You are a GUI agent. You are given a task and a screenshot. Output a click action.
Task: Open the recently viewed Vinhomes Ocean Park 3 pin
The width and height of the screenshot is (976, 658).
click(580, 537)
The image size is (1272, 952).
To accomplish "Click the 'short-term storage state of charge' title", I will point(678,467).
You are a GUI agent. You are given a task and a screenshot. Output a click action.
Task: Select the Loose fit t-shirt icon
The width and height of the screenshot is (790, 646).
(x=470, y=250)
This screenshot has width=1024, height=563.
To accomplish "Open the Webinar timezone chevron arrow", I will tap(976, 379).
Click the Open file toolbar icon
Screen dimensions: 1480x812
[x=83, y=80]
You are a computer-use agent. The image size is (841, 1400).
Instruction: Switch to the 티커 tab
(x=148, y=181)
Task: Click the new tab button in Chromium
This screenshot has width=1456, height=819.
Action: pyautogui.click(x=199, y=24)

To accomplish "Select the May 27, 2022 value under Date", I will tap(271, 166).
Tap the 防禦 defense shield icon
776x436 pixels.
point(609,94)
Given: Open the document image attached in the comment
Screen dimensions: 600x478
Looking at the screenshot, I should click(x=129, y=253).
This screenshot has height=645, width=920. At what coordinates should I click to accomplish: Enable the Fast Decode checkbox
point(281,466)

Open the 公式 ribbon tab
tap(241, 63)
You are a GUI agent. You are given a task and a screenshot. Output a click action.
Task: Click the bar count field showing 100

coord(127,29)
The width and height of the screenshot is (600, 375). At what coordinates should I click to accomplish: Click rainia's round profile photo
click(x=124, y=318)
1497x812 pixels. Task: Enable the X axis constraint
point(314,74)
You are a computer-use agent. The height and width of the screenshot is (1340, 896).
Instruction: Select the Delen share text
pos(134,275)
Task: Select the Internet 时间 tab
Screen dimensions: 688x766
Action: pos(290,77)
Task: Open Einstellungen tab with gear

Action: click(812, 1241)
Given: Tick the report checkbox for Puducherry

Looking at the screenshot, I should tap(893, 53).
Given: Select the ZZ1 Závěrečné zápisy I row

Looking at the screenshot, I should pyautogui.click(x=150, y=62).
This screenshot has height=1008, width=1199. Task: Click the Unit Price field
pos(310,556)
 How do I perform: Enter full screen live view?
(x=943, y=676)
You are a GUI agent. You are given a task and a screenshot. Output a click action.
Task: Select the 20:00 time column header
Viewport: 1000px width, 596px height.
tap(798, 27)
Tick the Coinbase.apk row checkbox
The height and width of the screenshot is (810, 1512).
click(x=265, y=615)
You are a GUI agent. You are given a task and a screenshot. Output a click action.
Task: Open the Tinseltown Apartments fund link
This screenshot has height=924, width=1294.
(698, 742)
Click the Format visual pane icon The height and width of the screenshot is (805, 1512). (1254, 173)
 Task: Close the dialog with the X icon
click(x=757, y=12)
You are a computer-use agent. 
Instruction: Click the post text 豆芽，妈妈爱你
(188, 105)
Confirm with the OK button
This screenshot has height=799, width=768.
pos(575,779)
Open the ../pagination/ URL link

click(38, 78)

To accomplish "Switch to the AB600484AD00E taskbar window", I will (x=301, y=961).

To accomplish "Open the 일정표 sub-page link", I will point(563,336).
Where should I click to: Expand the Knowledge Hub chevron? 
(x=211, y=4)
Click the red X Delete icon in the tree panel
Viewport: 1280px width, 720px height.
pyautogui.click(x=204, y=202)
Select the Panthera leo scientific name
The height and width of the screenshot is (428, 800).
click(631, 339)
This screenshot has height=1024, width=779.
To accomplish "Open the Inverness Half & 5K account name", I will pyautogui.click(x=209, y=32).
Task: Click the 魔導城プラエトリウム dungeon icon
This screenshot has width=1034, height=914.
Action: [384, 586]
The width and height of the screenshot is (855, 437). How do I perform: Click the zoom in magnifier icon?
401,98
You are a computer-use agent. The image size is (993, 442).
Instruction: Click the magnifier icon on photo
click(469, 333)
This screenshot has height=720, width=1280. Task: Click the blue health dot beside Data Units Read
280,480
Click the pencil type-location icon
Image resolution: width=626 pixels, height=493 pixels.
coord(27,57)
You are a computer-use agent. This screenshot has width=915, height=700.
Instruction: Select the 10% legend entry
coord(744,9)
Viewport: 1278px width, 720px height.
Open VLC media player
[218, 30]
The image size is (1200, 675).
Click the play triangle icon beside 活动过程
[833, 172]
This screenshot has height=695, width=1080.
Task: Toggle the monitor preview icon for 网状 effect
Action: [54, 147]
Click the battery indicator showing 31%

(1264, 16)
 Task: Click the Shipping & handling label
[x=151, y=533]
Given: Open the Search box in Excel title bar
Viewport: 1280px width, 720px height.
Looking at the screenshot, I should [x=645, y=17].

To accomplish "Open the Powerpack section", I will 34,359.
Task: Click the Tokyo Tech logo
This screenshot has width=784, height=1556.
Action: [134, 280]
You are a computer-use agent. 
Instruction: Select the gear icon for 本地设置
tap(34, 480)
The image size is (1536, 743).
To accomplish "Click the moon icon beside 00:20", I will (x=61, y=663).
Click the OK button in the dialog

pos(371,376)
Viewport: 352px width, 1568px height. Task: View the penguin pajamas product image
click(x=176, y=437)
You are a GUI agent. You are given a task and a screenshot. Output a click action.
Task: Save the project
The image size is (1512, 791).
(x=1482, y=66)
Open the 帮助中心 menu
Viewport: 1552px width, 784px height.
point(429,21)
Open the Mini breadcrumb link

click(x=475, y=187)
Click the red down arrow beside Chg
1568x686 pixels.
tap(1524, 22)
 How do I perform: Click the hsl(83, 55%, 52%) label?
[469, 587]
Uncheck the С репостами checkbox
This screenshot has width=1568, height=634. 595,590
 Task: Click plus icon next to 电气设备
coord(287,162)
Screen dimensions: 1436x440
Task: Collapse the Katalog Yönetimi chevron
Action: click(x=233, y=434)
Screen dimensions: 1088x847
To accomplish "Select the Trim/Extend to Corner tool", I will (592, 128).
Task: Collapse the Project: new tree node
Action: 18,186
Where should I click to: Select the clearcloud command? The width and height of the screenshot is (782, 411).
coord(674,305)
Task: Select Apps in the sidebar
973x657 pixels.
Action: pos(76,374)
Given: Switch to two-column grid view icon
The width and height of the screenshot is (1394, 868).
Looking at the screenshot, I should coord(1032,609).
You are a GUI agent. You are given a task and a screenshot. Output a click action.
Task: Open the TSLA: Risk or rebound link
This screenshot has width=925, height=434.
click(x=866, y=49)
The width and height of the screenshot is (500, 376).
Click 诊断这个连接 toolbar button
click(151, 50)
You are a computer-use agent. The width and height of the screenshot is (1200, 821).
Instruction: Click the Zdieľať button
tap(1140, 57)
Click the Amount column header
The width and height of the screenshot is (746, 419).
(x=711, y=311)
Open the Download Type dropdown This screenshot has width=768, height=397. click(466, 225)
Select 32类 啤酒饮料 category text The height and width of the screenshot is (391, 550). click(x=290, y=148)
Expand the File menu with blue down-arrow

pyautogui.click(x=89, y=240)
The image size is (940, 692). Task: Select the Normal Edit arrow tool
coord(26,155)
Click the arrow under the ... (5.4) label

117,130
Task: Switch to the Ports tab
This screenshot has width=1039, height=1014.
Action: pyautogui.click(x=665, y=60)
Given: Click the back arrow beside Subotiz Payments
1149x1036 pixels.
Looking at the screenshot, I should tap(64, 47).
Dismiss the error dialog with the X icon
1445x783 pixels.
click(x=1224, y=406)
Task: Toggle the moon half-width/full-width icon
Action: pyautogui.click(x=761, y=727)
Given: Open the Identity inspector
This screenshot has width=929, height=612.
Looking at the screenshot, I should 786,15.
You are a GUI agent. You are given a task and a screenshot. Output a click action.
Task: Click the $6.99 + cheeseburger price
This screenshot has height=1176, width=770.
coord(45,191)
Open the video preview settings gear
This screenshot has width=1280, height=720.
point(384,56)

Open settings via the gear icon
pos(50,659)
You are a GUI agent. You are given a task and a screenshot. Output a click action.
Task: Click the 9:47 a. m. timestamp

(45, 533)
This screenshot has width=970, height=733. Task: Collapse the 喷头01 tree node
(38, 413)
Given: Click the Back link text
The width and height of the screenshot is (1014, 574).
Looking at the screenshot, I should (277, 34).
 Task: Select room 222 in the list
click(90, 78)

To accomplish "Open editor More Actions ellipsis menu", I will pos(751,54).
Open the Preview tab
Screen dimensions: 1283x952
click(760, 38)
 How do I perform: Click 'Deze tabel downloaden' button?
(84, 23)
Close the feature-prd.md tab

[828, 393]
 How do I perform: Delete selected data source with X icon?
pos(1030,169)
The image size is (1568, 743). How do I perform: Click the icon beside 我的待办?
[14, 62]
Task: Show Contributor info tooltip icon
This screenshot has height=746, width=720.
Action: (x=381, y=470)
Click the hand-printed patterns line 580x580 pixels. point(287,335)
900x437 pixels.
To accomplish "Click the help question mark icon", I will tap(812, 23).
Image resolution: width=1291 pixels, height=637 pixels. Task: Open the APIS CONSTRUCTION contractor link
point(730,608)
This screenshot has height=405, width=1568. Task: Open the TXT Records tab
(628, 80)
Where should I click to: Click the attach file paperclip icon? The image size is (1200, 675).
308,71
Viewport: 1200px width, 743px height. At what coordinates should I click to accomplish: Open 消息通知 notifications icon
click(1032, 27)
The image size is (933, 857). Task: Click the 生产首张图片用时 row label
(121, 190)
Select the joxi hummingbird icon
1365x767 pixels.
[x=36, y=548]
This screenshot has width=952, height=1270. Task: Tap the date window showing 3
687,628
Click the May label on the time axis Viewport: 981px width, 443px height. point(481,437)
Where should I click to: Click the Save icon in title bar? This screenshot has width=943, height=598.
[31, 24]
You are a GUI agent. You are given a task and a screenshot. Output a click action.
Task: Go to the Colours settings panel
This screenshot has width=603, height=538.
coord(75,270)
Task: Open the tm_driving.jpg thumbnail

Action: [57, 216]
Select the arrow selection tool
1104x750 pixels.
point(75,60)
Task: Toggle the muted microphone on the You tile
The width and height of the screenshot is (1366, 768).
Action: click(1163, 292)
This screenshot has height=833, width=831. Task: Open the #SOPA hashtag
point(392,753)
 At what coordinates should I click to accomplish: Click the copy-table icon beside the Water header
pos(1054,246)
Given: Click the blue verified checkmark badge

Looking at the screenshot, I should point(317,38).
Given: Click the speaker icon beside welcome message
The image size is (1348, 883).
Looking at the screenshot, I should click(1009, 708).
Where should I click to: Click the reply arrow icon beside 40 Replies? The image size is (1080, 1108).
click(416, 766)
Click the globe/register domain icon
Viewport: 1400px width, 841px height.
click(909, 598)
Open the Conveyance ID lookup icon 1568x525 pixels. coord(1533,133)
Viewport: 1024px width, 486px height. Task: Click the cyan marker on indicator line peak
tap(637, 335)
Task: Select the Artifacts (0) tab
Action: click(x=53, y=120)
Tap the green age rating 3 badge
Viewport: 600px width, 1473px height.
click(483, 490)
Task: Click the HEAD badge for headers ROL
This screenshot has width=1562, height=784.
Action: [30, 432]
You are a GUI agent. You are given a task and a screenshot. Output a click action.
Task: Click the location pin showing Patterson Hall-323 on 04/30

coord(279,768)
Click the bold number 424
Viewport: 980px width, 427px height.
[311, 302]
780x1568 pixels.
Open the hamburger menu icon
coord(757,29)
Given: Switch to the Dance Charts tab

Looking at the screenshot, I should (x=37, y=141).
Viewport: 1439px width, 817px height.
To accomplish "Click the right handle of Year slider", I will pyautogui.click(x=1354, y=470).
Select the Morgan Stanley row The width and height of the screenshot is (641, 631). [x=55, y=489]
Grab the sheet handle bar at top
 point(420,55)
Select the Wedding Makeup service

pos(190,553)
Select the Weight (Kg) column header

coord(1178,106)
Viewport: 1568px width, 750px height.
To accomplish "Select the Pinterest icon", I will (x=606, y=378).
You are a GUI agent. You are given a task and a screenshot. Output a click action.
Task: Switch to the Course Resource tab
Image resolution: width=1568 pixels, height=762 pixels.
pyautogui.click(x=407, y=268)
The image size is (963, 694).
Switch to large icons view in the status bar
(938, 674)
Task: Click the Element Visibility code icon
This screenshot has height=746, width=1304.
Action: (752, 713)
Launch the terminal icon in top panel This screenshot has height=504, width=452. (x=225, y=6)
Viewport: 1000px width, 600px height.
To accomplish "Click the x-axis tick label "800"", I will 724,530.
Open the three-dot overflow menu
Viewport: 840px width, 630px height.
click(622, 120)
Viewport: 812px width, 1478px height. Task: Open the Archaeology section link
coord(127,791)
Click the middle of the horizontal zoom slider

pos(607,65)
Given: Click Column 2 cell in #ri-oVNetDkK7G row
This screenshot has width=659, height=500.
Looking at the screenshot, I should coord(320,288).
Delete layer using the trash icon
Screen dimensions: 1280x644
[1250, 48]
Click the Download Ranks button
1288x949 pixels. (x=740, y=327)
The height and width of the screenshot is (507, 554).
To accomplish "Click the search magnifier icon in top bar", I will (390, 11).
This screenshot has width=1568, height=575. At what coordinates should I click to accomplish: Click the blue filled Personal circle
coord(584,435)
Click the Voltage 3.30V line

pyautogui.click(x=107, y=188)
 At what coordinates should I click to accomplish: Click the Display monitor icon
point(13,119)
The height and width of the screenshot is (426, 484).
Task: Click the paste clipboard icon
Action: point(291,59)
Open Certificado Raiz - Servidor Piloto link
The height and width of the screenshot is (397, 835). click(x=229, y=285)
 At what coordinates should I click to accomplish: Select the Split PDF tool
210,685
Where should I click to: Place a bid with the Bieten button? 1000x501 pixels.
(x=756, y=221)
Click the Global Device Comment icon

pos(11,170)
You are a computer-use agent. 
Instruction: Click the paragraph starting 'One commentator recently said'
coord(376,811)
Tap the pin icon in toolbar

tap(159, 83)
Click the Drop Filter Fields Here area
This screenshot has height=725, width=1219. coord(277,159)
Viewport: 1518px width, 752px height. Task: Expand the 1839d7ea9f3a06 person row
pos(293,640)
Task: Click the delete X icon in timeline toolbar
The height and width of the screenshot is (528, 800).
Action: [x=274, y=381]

DESCRIPTION OF THE TASK -> Which lines of the records contain the word "name"? Copy each of them.

OUTPUT FOR THIS TASK ->
Select the Panthera leo scientific name
To accomplish "Open the Inverness Half & 5K account name", I will pyautogui.click(x=209, y=32).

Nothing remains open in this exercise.